With regards to documentation, I think its quite good. I’ve been able to find technical documentation fairly easily to learn capabilities of the device. I’m quite pleased with the level of detail as well.
The million dollar question in my mind while deciding to purchase the reMarkable2 was whether it would be worth the money. Paying nearly $500 for a device to take notes and mark up documents seems like a lot and I debated the decision for a while. However, the minimalistic design is exactly what makes it worth it. The device itself is rugged and well designed and the UI is simple, intuitive and purpose built. It minimizes distractions and lets you focus on the task at hand. So if you are like me and like to take a lot of notes in addition to reading and marking up documents, then this will be well worth the investment. But if you only take notes occasionally or already own a newer iPad or a Samsung Galaxy Tab S7, then maybe not. Another factor to consider is the lack of integration with third party apps like OneDrive, Google Drive, OneNote, Box etc. and how important that is to you. Personally, I find the tab to be a worthwhile investment that is already turning out to be an indispensable tool! Feel free to share your thoughts or if you have any questions in the comments section.
Update – 01/10/20
More than one month in, I wanted to update this post based on my experiences so far. I have grown more in love with the device as I can honestly say that it has made me more productive. Wanted to share some tips that have helped me make the most out of the tablet:
- There is an amazing facebook community that I’d highly recommend you join if you do end up purchasing the device. You’ll find tons of tips, templates and much more.

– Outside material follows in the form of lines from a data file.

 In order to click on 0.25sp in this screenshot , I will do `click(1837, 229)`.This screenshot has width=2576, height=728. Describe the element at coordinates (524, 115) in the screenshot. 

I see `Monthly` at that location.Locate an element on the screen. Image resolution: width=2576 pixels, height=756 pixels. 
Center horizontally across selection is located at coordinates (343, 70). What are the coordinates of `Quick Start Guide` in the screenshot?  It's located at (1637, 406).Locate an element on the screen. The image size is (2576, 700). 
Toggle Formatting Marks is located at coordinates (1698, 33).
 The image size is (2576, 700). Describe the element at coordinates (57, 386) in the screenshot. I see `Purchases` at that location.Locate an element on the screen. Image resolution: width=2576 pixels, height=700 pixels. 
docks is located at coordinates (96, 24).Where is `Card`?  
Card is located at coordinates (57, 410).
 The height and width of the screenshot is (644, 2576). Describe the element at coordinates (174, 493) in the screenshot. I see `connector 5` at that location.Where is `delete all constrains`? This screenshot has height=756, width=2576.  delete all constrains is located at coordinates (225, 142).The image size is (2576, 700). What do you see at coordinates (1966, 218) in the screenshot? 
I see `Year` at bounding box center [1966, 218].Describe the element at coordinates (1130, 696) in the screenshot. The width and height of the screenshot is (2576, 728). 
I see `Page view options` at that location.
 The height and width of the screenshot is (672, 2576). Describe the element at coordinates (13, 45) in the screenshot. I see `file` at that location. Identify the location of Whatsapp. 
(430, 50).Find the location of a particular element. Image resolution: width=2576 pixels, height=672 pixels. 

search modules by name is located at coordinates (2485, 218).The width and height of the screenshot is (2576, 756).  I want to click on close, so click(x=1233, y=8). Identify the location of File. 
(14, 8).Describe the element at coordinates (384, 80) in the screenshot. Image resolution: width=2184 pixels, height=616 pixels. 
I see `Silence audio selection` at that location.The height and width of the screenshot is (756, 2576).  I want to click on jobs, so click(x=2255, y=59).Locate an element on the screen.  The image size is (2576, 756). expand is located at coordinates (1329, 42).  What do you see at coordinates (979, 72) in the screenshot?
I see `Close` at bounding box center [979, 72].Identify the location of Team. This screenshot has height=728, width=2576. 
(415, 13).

- The remarkable 2 helper app has been a God send. It is freeware that is built and maintained by Roland, a very active community member. The app allows you to copy community templates to the device, build your own community templates from images, change the sleep , power off screens etc. and much much more. Great tool that I’ve found to be super handy.
- If you are like me and like to read in the dark, then check out this reading light.
- With regards to spare markers, I’ve tried the Staedler noris digital, the noris digital jumbo and the remarkable marker plus. If you write fast like I do, I think you’ll appreciate the noris digital and noris digital jumbo. The remarkable marker plus is a great stylus and has a premium feel to it. But it can feel a little heavy to some. The noris digital (regular) is great for sketching since it feels very much like a pencil.
- I wanted to find a storage option for my marker when travelling. I ended up purchasing the Stilgut Pencil Holder elastic band which goes around the case. It’s only $5 and holds the marker securely. Highly recommend it.